Task description | Down to the last line, repeat the entries exactly.

(Dataset content)

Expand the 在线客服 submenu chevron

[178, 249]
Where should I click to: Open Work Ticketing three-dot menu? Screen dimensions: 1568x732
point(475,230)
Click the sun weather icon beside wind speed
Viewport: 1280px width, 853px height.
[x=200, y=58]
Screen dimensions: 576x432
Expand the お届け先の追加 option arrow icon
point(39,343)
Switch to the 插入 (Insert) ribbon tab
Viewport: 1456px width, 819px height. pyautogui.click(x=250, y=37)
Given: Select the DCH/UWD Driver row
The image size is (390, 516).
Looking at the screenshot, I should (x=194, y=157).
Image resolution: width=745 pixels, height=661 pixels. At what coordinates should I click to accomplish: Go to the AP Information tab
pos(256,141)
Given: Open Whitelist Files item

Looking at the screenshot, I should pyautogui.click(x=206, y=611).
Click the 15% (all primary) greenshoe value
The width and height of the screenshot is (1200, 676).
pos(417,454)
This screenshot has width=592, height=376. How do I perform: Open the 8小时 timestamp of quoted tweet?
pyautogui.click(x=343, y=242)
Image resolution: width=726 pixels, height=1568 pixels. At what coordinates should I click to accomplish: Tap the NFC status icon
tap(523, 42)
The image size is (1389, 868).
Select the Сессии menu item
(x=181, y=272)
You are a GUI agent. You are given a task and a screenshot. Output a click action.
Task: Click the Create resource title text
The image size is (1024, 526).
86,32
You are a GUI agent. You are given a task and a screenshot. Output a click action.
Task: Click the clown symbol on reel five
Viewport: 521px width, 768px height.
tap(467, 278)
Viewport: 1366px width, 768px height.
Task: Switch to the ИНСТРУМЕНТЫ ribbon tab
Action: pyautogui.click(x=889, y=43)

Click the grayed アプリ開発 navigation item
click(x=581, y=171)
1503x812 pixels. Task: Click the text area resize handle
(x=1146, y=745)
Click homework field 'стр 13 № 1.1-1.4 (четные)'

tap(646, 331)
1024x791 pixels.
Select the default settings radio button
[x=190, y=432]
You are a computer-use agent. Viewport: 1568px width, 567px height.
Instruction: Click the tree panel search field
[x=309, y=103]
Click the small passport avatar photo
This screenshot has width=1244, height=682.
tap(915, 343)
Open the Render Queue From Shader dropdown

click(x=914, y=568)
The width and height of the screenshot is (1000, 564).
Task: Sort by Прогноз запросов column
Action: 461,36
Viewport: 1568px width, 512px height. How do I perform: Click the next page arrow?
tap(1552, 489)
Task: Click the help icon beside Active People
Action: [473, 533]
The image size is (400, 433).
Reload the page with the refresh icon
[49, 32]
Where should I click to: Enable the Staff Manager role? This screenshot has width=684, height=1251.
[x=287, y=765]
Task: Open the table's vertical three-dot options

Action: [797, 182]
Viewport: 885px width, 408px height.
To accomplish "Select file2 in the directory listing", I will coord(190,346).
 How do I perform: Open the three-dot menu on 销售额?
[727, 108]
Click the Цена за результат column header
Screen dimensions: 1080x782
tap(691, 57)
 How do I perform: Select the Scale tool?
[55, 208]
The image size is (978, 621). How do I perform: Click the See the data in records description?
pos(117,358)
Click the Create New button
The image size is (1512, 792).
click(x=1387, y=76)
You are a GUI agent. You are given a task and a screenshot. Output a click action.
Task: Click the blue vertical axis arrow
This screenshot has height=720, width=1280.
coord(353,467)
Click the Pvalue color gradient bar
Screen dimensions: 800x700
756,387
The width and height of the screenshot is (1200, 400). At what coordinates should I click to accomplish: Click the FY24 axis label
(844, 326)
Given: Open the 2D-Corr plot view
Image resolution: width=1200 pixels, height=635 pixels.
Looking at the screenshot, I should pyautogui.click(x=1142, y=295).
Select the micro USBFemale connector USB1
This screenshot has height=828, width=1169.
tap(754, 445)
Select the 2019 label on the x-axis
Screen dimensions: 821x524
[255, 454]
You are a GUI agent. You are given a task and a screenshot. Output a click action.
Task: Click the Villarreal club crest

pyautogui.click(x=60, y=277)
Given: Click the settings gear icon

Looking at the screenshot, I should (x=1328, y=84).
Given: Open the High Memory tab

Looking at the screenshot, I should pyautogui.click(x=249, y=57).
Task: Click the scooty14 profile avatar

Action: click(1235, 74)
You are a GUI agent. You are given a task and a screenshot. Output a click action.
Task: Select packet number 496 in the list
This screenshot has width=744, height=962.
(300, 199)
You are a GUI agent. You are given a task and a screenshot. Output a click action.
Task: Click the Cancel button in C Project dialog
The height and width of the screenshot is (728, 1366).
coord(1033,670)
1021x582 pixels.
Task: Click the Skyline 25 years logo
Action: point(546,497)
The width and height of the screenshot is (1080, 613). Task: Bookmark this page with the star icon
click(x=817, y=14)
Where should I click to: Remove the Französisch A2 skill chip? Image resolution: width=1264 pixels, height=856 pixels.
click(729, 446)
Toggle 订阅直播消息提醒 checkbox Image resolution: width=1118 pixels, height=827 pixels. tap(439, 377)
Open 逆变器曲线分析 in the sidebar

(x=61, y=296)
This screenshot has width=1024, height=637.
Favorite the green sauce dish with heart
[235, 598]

(End Dataset content)

Written answer |
Expand the 在线客服 submenu chevron

[178, 249]
Where should I click to: Open Work Ticketing three-dot menu? Screen dimensions: 1568x732
point(475,230)
Click the sun weather icon beside wind speed
Viewport: 1280px width, 853px height.
[x=200, y=58]
Screen dimensions: 576x432
Expand the お届け先の追加 option arrow icon
point(39,343)
Switch to the 插入 (Insert) ribbon tab
Viewport: 1456px width, 819px height. pyautogui.click(x=250, y=37)
Given: Select the DCH/UWD Driver row
The image size is (390, 516).
Looking at the screenshot, I should (x=194, y=157).
Image resolution: width=745 pixels, height=661 pixels. At what coordinates should I click to accomplish: Go to the AP Information tab
pos(256,141)
Given: Open Whitelist Files item

Looking at the screenshot, I should pyautogui.click(x=206, y=611).
Click the 15% (all primary) greenshoe value
The width and height of the screenshot is (1200, 676).
pos(417,454)
This screenshot has width=592, height=376. How do I perform: Open the 8小时 timestamp of quoted tweet?
pyautogui.click(x=343, y=242)
Image resolution: width=726 pixels, height=1568 pixels. At what coordinates should I click to accomplish: Tap the NFC status icon
tap(523, 42)
The image size is (1389, 868).
Select the Сессии menu item
(x=181, y=272)
You are a GUI agent. You are given a task and a screenshot. Output a click action.
Task: Click the Create resource title text
The image size is (1024, 526).
86,32
You are a GUI agent. You are given a task and a screenshot. Output a click action.
Task: Click the clown symbol on reel five
Viewport: 521px width, 768px height.
tap(467, 278)
Viewport: 1366px width, 768px height.
Task: Switch to the ИНСТРУМЕНТЫ ribbon tab
Action: pyautogui.click(x=889, y=43)

Click the grayed アプリ開発 navigation item
click(x=581, y=171)
1503x812 pixels. Task: Click the text area resize handle
(x=1146, y=745)
Click homework field 'стр 13 № 1.1-1.4 (четные)'

tap(646, 331)
1024x791 pixels.
Select the default settings radio button
[x=190, y=432]
You are a computer-use agent. Viewport: 1568px width, 567px height.
Instruction: Click the tree panel search field
[x=309, y=103]
Click the small passport avatar photo
This screenshot has width=1244, height=682.
tap(915, 343)
Open the Render Queue From Shader dropdown

click(x=914, y=568)
The width and height of the screenshot is (1000, 564).
Task: Sort by Прогноз запросов column
Action: 461,36
Viewport: 1568px width, 512px height. How do I perform: Click the next page arrow?
tap(1552, 489)
Task: Click the help icon beside Active People
Action: [473, 533]
The image size is (400, 433).
Reload the page with the refresh icon
[49, 32]
Where should I click to: Enable the Staff Manager role? This screenshot has width=684, height=1251.
[x=287, y=765]
Task: Open the table's vertical three-dot options

Action: [797, 182]
Viewport: 885px width, 408px height.
To accomplish "Select file2 in the directory listing", I will coord(190,346).
 How do I perform: Open the three-dot menu on 销售额?
[727, 108]
Click the Цена за результат column header
Screen dimensions: 1080x782
tap(691, 57)
 How do I perform: Select the Scale tool?
[55, 208]
The image size is (978, 621). How do I perform: Click the See the data in records description?
pos(117,358)
Click the Create New button
The image size is (1512, 792).
click(x=1387, y=76)
You are a GUI agent. You are given a task and a screenshot. Output a click action.
Task: Click the blue vertical axis arrow
This screenshot has height=720, width=1280.
coord(353,467)
Click the Pvalue color gradient bar
Screen dimensions: 800x700
756,387
The width and height of the screenshot is (1200, 400). At what coordinates should I click to accomplish: Click the FY24 axis label
(844, 326)
Given: Open the 2D-Corr plot view
Image resolution: width=1200 pixels, height=635 pixels.
Looking at the screenshot, I should pyautogui.click(x=1142, y=295).
Select the micro USBFemale connector USB1
This screenshot has height=828, width=1169.
tap(754, 445)
Select the 2019 label on the x-axis
Screen dimensions: 821x524
[255, 454]
You are a GUI agent. You are given a task and a screenshot. Output a click action.
Task: Click the Villarreal club crest

pyautogui.click(x=60, y=277)
Given: Click the settings gear icon

Looking at the screenshot, I should (x=1328, y=84).
Given: Open the High Memory tab

Looking at the screenshot, I should pyautogui.click(x=249, y=57).
Task: Click the scooty14 profile avatar

Action: click(1235, 74)
You are a GUI agent. You are given a task and a screenshot. Output a click action.
Task: Select packet number 496 in the list
This screenshot has width=744, height=962.
(300, 199)
You are a GUI agent. You are given a task and a screenshot. Output a click action.
Task: Click the Cancel button in C Project dialog
The height and width of the screenshot is (728, 1366).
coord(1033,670)
1021x582 pixels.
Task: Click the Skyline 25 years logo
Action: point(546,497)
The width and height of the screenshot is (1080, 613). Task: Bookmark this page with the star icon
click(x=817, y=14)
Where should I click to: Remove the Französisch A2 skill chip? Image resolution: width=1264 pixels, height=856 pixels.
click(729, 446)
Toggle 订阅直播消息提醒 checkbox Image resolution: width=1118 pixels, height=827 pixels. tap(439, 377)
Open 逆变器曲线分析 in the sidebar

(x=61, y=296)
This screenshot has width=1024, height=637.
Favorite the green sauce dish with heart
[235, 598]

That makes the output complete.